▶ _Document passage_:
>>>>

Don't be an Eeyore

Eda M. Handly
Apr 17, 2013

Q: I feel wonderful when a good relationship starts yet I can’t help but get sad because I feel it will end soon or I will get hurt if I give it 100%. As happens with many of us, you give 100% and then they hurt you. It’s as if I have a wall barrier between them and me and it hurts me so much that I can’t relax and enjoy what I have. Some people are wonderful, caring, loving and they deserve to have my true warm feelings, yet I can't help it. In my mind are many thoughts; "what ifs," "whens," and "hows" about the relationship and this is not allowing me to be there and open up my heart truly with the person.



I want to, but it’s so hard. I was with my bf and we were having such a nice time and there is a big possibility he might leave for another country to work. I kept thinking on how it will hurt us both if he does leave and I got so tense and sad. The thing is I don’t want to be come across as being obsessed with this issue of the future because he thought about it too and had thoughts about whether to start our relationship or not. We finally did, and he just said we will live the present and then we will see were it goes.

<<<<

▶ _Supplied records_:
>>>>

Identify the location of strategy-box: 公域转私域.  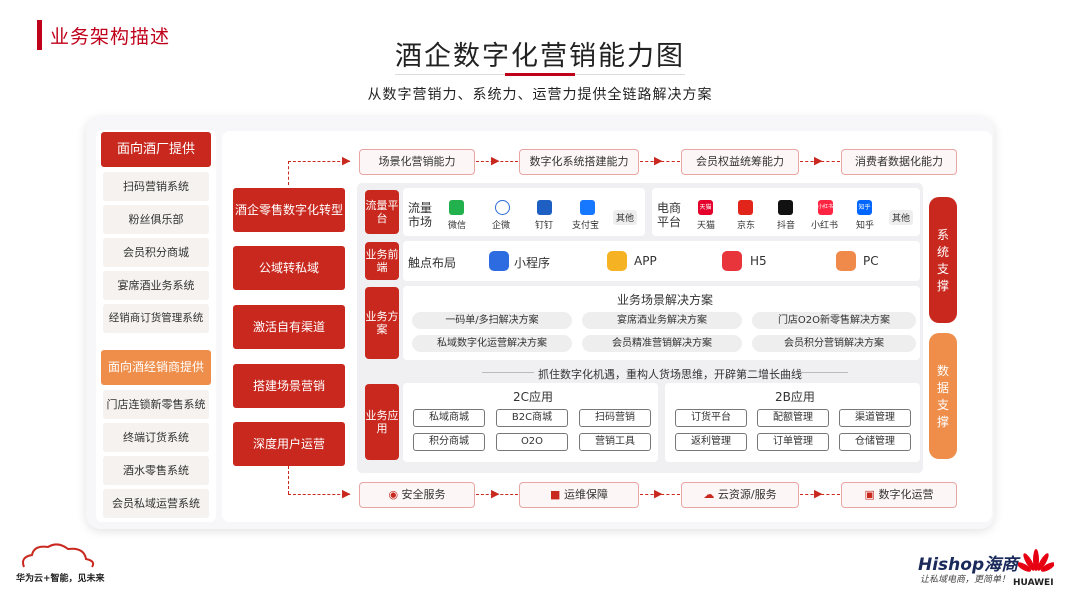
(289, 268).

<<<<
>>>>

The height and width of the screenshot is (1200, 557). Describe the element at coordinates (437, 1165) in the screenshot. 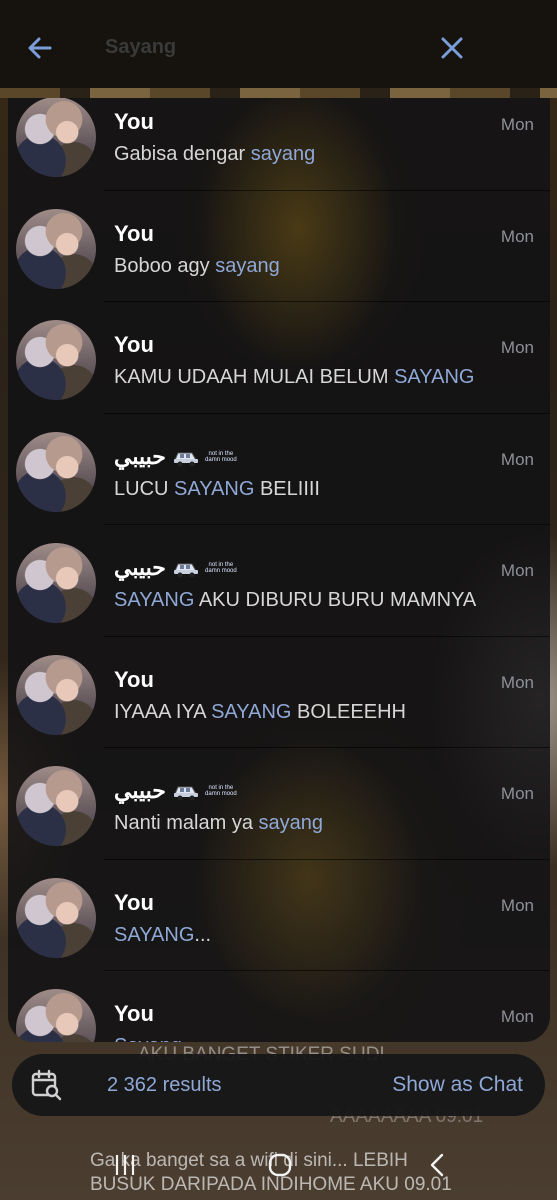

<<<<

▶ _Work item A_:
From the relationship letter above, set down word for word the part that opens with the words containing "Eda M. Handly" and closes with "with the person.".
▶ _Work item B_:
According to the relationship letter above, where might the writer's boyfriend go, and for what reason?
▶ _Work item C_:
Name each kind of thought that the relationship letter above says fills the writer's mind about the relationship.

▶ _Answer space A_:
Eda M. Handly
Apr 17, 2013

Q: I feel wonderful when a good relationship starts yet I can’t help but get sad because I feel it will end soon or I will get hurt if I give it 100%. As happens with many of us, you give 100% and then they hurt you. It’s as if I have a wall barrier between them and me and it hurts me so much that I can’t relax and enjoy what I have. Some people are wonderful, caring, loving and they deserve to have my true warm feelings, yet I can't help it. In my mind are many thoughts; "what ifs," "whens," and "hows" about the relationship and this is not allowing me to be there and open up my heart truly with the person.

▶ _Answer space B_:
To another country, to work.

▶ _Answer space C_:
"What ifs," "whens," and "hows."